This study from the Italian PBC registry focused on PBC patients with cirrhosis under OCA therapy. We confirmed that the effect of the drug, in terms of reduction of ALP and ALT levels and stabilization of bilirubin value, is maintained also in the cirrhotic stage of disease. By applying the widely used Poise criteria of response, 32% of patients in the overall cohort achieved a response at 12 months; however, when considering patients completing the treatment period, the rate was 41%. Considering that in Italy OCA is actually indicated in patients with ALP/ULN≥1.5, these rates were shown to be consistent also in the subset of individuals with ALP/ULN≥1.67, that is, after excluding those with ALP/ULN 1.5–1.67 that, as such, could have favoured higher response rates. By applying the normal range criteria, which have been recently proposed as the gold standard for treatment endpoint in PBC, only 9% of patients achieved a response in the overall population and 11.5% when considering only patients completing the treatment period. To note, consistent with our previous data, the desirable goal of normalizing liver biochemistry is reached by a minority of PBC patients within the first 12 months of OCA treatment, independently from the presence of liver cirrhosis. 7
In this study, out of 100 patients prospectively analysed, 22 patients dropped out treatment and the majority (68%) between 6 and 12 months. Ten suspended the drug because of itch, while 9 (41%) because of hepatic SAEs, with 5 patients experiencing worsening of liver function and/or ascitic decompensation, 3 upper digestive bleeding and 1 patient dying after TIPS placement for upper digestive bleeding. Moreover, we highlighted a panel of clinical/biochemical parameters that were found to be significantly associated with non‐response and to efficiently predict the on‐treatment occurrence of hepatic SAEs, such as baseline values of total bilirubin, albumin, INR, Child‐Pugh and MELD scores and history of ascites. We suggest these variables should be carefully evaluated by treating physicians when selecting cirrhotic candidates to OCA therapy in order to maximize the chance of achieving biochemical response and limiting the occurrence of hepatic SAEs. Interestingly, in contrast with the recent dictation from FDA incorporated in the latest PBC guidelines, 11 surrogate markers of portal hypertensions such as platelet count and the presence of oesophageal varices were not associated with the risk of hepatic SAEs under OCA. Indeed, relying only on these parameters would have led to restrict OCA therapy to a sizeable number of patients potentially benefitting from the drug (those with bilirubin <1.4 mg/dl), and, even most importantly, to allow some high‐risk patients (those with bilirubin ≥1.4 mg/dl) to begin OCA treatment. This is consistent with preclinical studies in rat models of cirrhotic portal hypertension, which suggested an even beneficial effect of OCA on portal hemodynamics. 21
Among all, total bilirubin ≥1.4 mg/dl was the most accurate biochemical predictor of hepatic SAEs, showing high specificity (88%), NPV (96%) and general accuracy (86%), despite limited PPV (35%). Therefore, while treating PBC cirrhotic individuals above this cut‐off is not always associated with hepatic SAEs, treating those below it will hardly translate into the occurrence of these poor outcomes. Notably, a higher bilirubin level was also predictor of non‐response to OCA treatment. Consistently, the importance of total bilirubin in the decision‐making on OCA treatment was confirmed by means of DCA, which analysed the impact of the different predictors on clinical consequences. The model including total bilirubin conferred the highest net benefit across a wide range of clinical scenarios, both compared to other parameters and to the current default strategy of patients' selection for OCA. Indeed, DCA results suggest that selecting cirrhotic PBC candidates upon baseline total bilirubin level could potentially lead to an improved OCA effectiveness by avoiding around 30 potentially ineffective and dangerous treatment every 100.

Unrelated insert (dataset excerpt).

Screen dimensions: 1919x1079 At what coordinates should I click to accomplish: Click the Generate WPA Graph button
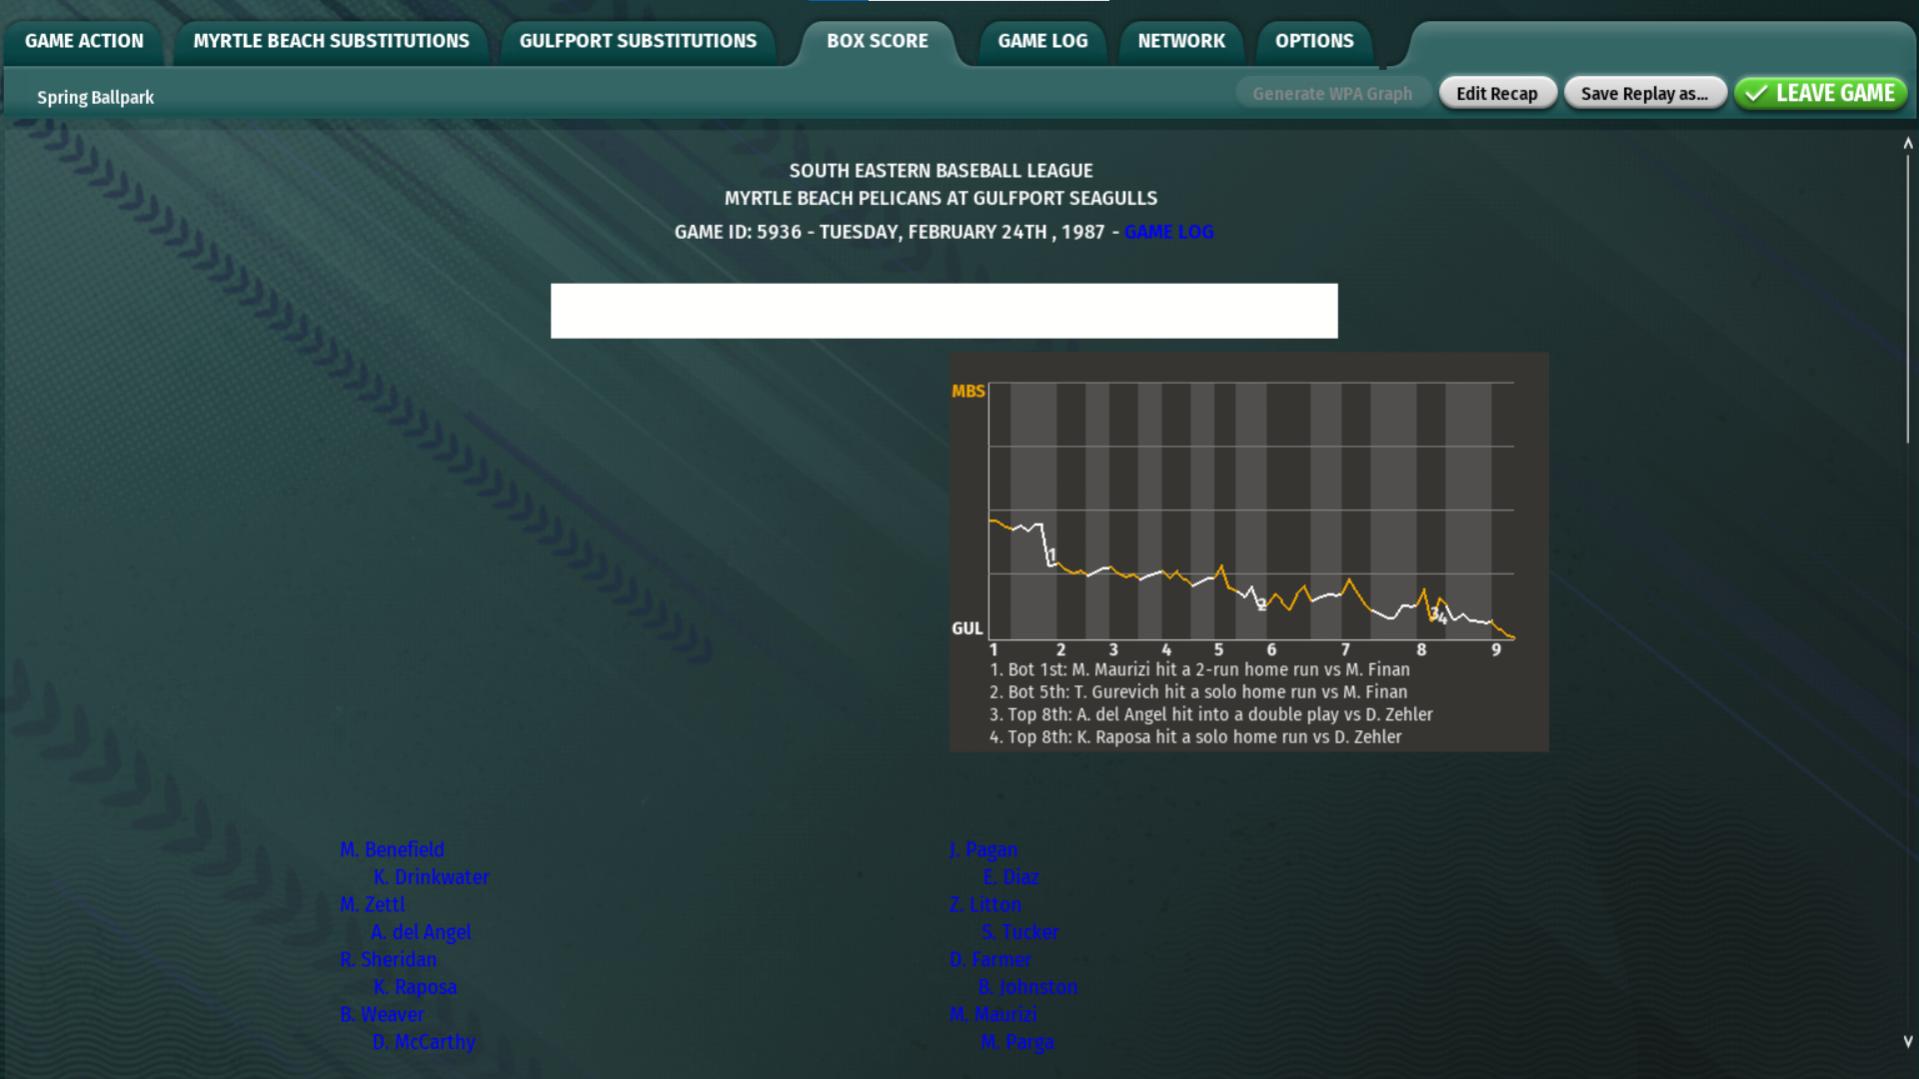[1332, 93]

The potential mechanism/s behind OCA toxicity are not clear. Whether this relates to the role of Farnesoid X receptor (FXR) agonist in the rate‐limiting steps in bile acid synthesis and in the feedback loop of bile acid homeostasis or to its pleiotropic role in the regulation of numerous metabolic pathways can be only speculative and it is worth to be explored. Serum bilirubin, marker of liver synthetic function, was predictive of hepatic SAEs. OCA has been recently shown to increase hepatic blood perfusion and the hepatic transport of the conjugated bile acids from hepatocytes into biliary canaliculi. 22 This mechanism in patients with advanced disease might be clogged up by hepatocyte failure and ductopenia, as expressed by elevated serum bilirubin. Consistently, OCA‐induced choleresis has been proven toxic in conditions of impaired biliary outlet, such as in extrahepatic bile duct obstruction. 23
This study has some limitations. Without a control cohort, this study can neither assess if the risk of hepatic SAEs in this cohort of PBC cirrhotic patients was increased by OCA administration, nor verify the potential determinants of OCA toxicity. However, we were mainly interested in verifying predictors of non‐response to OCA and of hepatic SAEs under treatment (regardless whether induced by OCA or not), therefore providing clinicians with easy indicators to rely on when selecting OCA cirrhotic candidate trying to avoid an ineffective and potentially harmful therapy. Moreover, by this time, the presence of an approved second‐line treatment renders the availability of a control group unethical/unfeasible. Therefore, we focused on the SAEs leading to OCA discontinuation, not considering all AEs occurred: this is a limitation if we consider the AE leading to dose reduction are not reported in the present study. The cohort size is only relatively sizeable; however, based on previous experiences already published it is unlikely to have larger cohorts of cirrhotic PBC patients to analyse, particularly after the recent FDA warning on the use of OCA in patients with advanced disease.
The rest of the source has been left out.